Их владыка
— Кано нет слишком долго, — говорила сама с собой Дис, обрывая тонкие, режущие неосторожные пальцы, листья. — Я не должна волноваться, — пыталась убедить себя знахарка, — я же знаю, что с ним всё в порядке!
Рука дрогнула, и острый гладкий листок порвался, сок окрасил кожу ярко-зелёным. Появилось ощущение покалывания. Смочив пальцы росой, Дис взялась за платок, и вдруг в тех местах, где вода соприкоснулась с оставленными соком пятнами, кожу начало больно жечь. Скорее очистив руки тканью, на которой зелёные полосы стали ярко-синими, знахарка обработала появившиеся волдыри, и задумалась. Это растение представляет собой особый интерес для науки и должно быть исследовано! Раньше рядом всегда присутствовала подруга Эль, с которой становились возможными любые невозможные эксперименты, но потом между эльфийками разверзлась пропасть соперничества. Совершенно ненаучного. И пусть битва за постель сына Феанаро оказалась выиграна, Дис не чувствовала себя счастливой. К тому же, теперь стало совершенно не с кем собирать травы.
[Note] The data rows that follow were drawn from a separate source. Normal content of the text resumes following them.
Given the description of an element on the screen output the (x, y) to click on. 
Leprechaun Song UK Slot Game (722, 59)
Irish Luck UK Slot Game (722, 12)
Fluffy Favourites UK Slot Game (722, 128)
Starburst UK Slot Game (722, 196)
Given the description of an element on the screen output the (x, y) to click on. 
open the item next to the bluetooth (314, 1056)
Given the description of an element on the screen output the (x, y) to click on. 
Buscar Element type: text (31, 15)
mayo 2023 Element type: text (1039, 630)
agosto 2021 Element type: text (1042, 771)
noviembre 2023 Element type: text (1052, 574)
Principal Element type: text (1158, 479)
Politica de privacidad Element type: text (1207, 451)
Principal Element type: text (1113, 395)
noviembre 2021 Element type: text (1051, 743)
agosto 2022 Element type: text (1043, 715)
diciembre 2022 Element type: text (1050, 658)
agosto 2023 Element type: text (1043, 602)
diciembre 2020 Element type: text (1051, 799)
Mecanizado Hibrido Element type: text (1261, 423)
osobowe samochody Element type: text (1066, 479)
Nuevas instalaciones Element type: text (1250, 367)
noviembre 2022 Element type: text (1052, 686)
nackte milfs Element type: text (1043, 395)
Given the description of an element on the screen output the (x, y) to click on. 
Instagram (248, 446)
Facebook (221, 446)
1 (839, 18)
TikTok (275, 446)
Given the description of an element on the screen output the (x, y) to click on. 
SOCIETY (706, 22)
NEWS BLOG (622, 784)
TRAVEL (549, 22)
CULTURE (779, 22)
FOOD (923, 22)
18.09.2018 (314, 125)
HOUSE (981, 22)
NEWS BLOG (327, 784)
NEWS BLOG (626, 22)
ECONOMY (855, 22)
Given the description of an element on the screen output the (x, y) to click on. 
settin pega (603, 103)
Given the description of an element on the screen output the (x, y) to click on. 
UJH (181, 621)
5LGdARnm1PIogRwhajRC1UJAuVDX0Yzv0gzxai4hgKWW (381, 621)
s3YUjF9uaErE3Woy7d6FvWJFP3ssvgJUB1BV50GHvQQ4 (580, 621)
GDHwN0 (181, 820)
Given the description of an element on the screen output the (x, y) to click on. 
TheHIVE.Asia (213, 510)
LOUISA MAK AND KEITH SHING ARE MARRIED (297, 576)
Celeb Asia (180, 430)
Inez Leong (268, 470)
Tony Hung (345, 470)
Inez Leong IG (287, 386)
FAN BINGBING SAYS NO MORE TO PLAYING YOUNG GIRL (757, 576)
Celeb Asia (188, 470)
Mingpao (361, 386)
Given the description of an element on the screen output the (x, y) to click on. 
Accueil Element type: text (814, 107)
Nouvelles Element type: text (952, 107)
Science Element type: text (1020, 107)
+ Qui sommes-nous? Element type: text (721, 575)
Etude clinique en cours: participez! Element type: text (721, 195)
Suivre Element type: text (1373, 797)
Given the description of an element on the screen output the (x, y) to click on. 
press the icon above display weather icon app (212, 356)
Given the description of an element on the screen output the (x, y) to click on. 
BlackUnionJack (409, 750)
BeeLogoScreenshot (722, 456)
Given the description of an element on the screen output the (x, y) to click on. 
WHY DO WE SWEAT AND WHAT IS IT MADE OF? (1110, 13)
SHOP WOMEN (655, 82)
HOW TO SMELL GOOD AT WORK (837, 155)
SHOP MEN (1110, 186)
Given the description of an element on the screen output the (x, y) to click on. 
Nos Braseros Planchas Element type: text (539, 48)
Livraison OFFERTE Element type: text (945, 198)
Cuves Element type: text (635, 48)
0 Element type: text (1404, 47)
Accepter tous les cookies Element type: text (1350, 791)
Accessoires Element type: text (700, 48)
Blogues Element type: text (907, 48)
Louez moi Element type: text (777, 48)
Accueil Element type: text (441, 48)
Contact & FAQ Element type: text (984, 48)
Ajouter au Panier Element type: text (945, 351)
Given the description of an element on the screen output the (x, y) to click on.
Отмахнувшись от неуместной тоски, Дис вспомнила о том, кто определённо стоил потери лучшей подруги и возможности полностью посвящать себя интереснейшему занятию, которое было смыслом жизни с раннего детства, и снова напомнила себе, что с Канафинвэ Феанарионом всё в порядке.
***
Это чувство нельзя было назвать отчаянием. Отчаяние бессильно, оно настигает, когда впереди пропасть, по бокам — отвесные скалы, а позади остался слишком долгий путь, за время которого случилось чересчур многое, чтобы повернуть назад. Вот, что такое отчаяние.
Это не было шоком. Нет, шок обрушивается внезапно, словно обвал камней в горах. Сбивает с ног, лишает способности двигаться и мыслить, заставляя лишь судорожно искать спасения. В таком состоянии очень хочется разбрасываться обещаниями. Окажись рядом подлец… Нет, это не шок.
Может быть, разочарование? О, нет! Какое разочарование? Уже давно не осталось иллюзий, рушиться нечему.
Это ничто, пустота. Но… Почему горько?
Значит, что-то живое ещё осталось в этой тьме, где нет опоры, нет привязанности и любви. Что же осталось?
Макалаурэ вздохнул. Именно сейчас, когда Хуан привёл его к тем Нолдор, что когда-то были гордым великим народом, менестрель-наместник осознал то, о чём раньше многие говорили, как об очевидном, но с чём не желал соглашаться сам Канафинвэ: Первый Дом был велик гением Феанаро Куруфинвэ. А что теперь? Что осталось от прежнего блеска? Вот этот лагерь, больше напоминающий убежище погорельцев?
— Здесь полностью моя вина. Я ведь их владыка…
Макалаурэ произнёс вслух то, о чём не хотел даже думать. Хуан посмотрел очень проницательно и чересчур мудро. Эльф ощутил себя нашкодившим мальцом.
— За такое же время, когда мы строили Феанарион, уже были заложены стены, — вздохнул менестрель, словно оправдываясь перед псом, — а сейчас — одни спрятанные в ветках и кустах палатки. Даже рвы не потрудились выкопать.
Снова вздохнув, Макалаурэ, наклонившись в седле, погладил Хуана по холке. Верные наместника осматривались, стараясь сохранять невозмутимый вид.
«Прятаться от Нолофиньо слишком непочётно, чтобы вдохновиться на созидание», — горько усмехнулся про себя менестрель, вдруг осознав, что ему будет стыдно перед спасённым братом-королём, если покажет ему владения и подданных в таком виде.
И здесь тоже нет никаких условий для лечения…
Сдержанно приветствуя подданных, наместник решил сначала обустроить госпиталь, а потом уже привозить в это… поселение… короля.
— Отправляйся к Дис, — тихо сказал Канафинвэ ближайшему верному, — сообщи, что пока о короле придётся заботиться ей. Никаких подробностей увиденного здесь не говори. Просто скажи, чтобы ждали новых вестей и сразу же возвращайся ко мне. С подробным рассказом о состоянии нолдорана Нельяфинвэ.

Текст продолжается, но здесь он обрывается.